Of these amounts, $23,000 was paid directly to vendors for expenses and the balance was used for working capital. These notes
are collateralized by assets of the Company and can be repaid by common stock of the Company when presented for payment. These
notes were satisfied in full when on January 30, 2015, we entered into a license agreement with Cenco Leasing Company, Inc. (Cenco)
wherein we have given exclusive license rights to Cenco for the states of Oklahoma, Kansas, Arkansas, Nebraska, Missouri, Colorado,
North Dakota, South Dakota, Iowa, New Mexico, Nevada, Utah and the entire country of Mexico. The agreement gives exclusive rights
to Cenco to utilize certain technology of the Company to design, construct, own and operate pyrolysis and refining plants in the
above defined territories. The agreement calls for Cenco over certain periods of time as detailed in the agreement to construct
plants in these territories. The agreement also calls for Cenco to pay royalties from the revenues generated from these plants.
Such royalties in some states are calculated at a three percent (3%) rate and other states at a five and one half percent (5.5%).
It was also agreed that the two notes to Cenco in the amount of $90,000 with accrued interest in the amount of $5,028 will be
returned to us. Cenco would also pay us an additional $25,000 as a license fee for another state. The total amount of $120,028
was recorded in the statement of operations as a territorial license fee.
We
received $49,500 from financing activities for the six months ended June 30, 2015 as compared to the same period ended June 30,
2014 when we received the amount of $239,000.
We
will seek to raise additional funds to meet our working capital needs principally through the additional sales of our securities.

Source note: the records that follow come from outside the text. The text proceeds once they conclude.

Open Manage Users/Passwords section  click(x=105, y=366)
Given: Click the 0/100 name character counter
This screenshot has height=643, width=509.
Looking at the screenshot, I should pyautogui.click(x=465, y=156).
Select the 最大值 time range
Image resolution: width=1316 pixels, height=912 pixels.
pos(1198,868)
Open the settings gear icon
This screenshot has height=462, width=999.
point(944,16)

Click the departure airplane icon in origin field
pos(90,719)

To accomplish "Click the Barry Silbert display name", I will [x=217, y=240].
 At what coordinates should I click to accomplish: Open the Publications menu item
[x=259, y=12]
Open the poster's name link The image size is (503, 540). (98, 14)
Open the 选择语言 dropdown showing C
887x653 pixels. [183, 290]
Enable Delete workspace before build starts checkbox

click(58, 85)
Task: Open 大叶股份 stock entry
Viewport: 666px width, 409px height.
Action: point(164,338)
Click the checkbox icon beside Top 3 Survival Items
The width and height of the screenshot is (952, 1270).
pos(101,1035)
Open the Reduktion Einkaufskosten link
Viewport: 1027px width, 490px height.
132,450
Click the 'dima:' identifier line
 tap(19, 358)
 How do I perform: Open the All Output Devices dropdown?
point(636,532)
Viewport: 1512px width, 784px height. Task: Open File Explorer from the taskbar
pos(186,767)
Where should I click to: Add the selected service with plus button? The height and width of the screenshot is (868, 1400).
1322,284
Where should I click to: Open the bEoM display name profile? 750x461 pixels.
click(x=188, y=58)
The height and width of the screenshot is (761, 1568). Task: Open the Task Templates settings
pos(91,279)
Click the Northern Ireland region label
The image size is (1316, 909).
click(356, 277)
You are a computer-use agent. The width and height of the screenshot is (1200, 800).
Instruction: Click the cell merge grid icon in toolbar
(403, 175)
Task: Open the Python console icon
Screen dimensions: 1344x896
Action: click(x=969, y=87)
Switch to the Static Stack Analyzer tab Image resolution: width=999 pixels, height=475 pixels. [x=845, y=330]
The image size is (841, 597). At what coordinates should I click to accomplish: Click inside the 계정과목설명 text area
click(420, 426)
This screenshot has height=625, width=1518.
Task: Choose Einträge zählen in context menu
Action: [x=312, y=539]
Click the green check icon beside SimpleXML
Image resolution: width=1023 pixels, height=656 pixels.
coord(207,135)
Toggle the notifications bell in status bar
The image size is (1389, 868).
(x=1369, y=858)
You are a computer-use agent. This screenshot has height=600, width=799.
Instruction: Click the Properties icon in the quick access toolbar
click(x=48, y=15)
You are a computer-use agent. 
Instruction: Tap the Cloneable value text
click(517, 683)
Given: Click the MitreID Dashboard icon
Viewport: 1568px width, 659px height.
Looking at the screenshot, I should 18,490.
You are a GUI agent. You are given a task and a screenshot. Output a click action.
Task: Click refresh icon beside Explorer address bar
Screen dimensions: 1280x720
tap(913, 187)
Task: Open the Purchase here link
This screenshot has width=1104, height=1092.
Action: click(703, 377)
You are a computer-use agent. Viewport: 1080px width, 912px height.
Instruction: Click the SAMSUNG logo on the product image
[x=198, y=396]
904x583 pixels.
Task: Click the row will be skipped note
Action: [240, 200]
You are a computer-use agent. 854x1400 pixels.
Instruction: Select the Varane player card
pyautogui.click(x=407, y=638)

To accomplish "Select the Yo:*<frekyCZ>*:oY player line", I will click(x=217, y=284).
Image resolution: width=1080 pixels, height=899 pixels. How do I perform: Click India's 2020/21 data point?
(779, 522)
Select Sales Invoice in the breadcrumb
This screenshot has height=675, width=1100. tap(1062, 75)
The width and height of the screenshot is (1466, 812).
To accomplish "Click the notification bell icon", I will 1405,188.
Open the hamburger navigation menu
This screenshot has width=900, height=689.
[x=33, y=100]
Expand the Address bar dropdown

However, we cannot guaranty that we will be able to obtain sufficient additional funds when needed, or that such funds, if available,
will be obtainable on terms satisfactory to us.
We
had cash of $0 as of June 30, 2015. In the opinion of management, our available funds will not satisfy our working capital requirements
for the next twelve months. Our forecast for the period for which our financial resources will be adequate to support our operations
involves risks and uncertainties and actual results could fail as a result of a number of factors. We will need to raise additional
capital to expand our operations to the point at which we are able to generate revenues and operate profitably. At present, we
have no operations to generate revenue. As outlined above under “Overview of Our Business,” we need to complete raising
$4,000,000 in equity in order to complete the balance of $16,000,000 in financial resources to start construction of our first
plant. We expect increases in the legal and accounting costs and costs to obtain funding.
We
intend to pursue capital through public or private financing as well as borrowings and other sources, such as our officers, directors
and principal shareholders. We cannot guaranty that additional funding will be available on favorable terms, if at all. If adequate
funds are not available, then our ability to expand our operations may be significantly hindered. If adequate funds are not available,
we believe that our officers, directors and principal shareholders will contribute funds to pay for our expenses to achieve our
objectives over the next twelve months. However, our officers, directors and principal shareholders are not committed to contribute
funds to pay for our expenses.
Off-Balance
Sheet Arrangements
We
do not have any off-balance sheet arrangements that have or are reasonably likely to have a current or future effect on our financial
condition, changes in financial condition, revenues or expenses, results of operations, liquidity, capital expenditures or capital
resources that is material to investors.